Maharawal of Jaisalmer
- Reign: 17 February 1949 – 27 August 1950
- Predecessor: Jawahir Singh
- Successor: Raghunath Singh
- Born: 13 November 1907
- Died: 27 August 1950 (aged 42)
- Spouse: Damayanti Devi; Hawa Kanwar;
- Issue: Raghunath Singh; Chandra Vir Singh; Rukmani Devi; Hemant Devi;
- House: Jaisalmer
- Dynasty: Bhati
- Education: Mayo College

= Girdhar Singh =

Maharawal of Jaisalmer (1949–1950)

Lt. Col. Girdhar Singh was the Maharawal of Jaisalmer from 1949 until his death in 1950.

== Early life, family, and education ==
He was born on 13 November 1907 to Jawahir Singh and his wife Sodhiji. He was educated at Mayo College, Ajmer. He married twice: firstly, in 1926, to Damayanti Devi, daughter of Arjun Singh, Raja of Narsinghgarh; and secondly, in 1927, to Hawa Kanwar, daughter of Bher Singh, Thakur of Amarkot.

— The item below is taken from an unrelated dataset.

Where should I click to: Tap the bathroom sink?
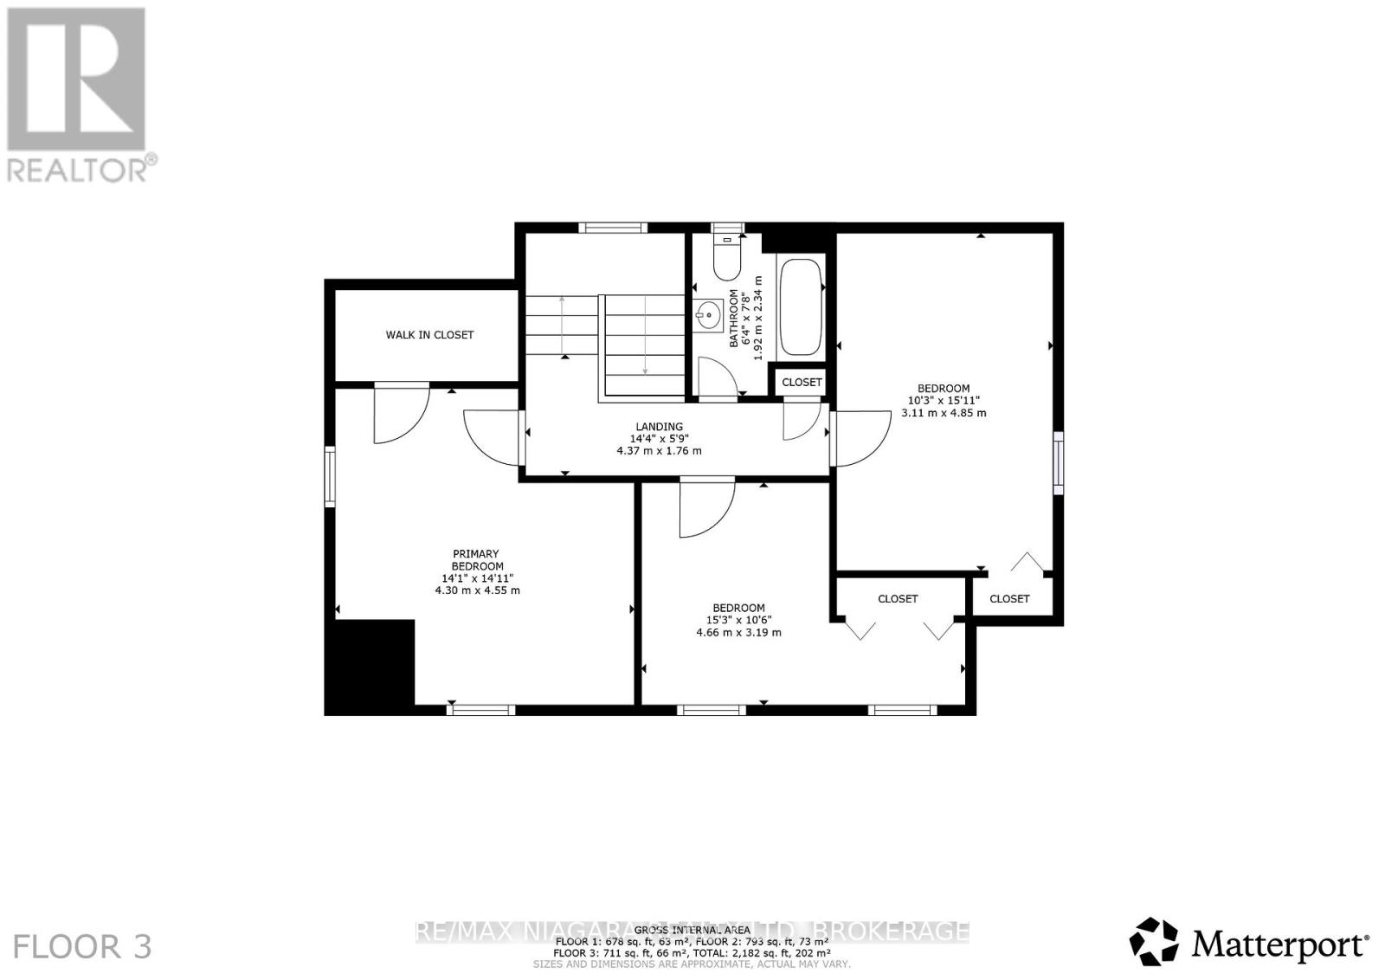[709, 314]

He had two sons, Raghunath Singh and Chandra Vir Singh, and two daughters, Rukmani Devi and Hemant Devi.

He raised an irregular camel unit, called the Jaisalmer Risala, in 1948. This unit was later amalgamated with Ganga Risala to form the Ganga Jaisalmer Risala in 1951.

== Reign ==
Upon the death of his father, he succeeded him as the Maharawal of Jaisalmer on 17 February 1949.

== Death ==
He died on 27 August 1950 and was succeeded by his son Raghunath Singh.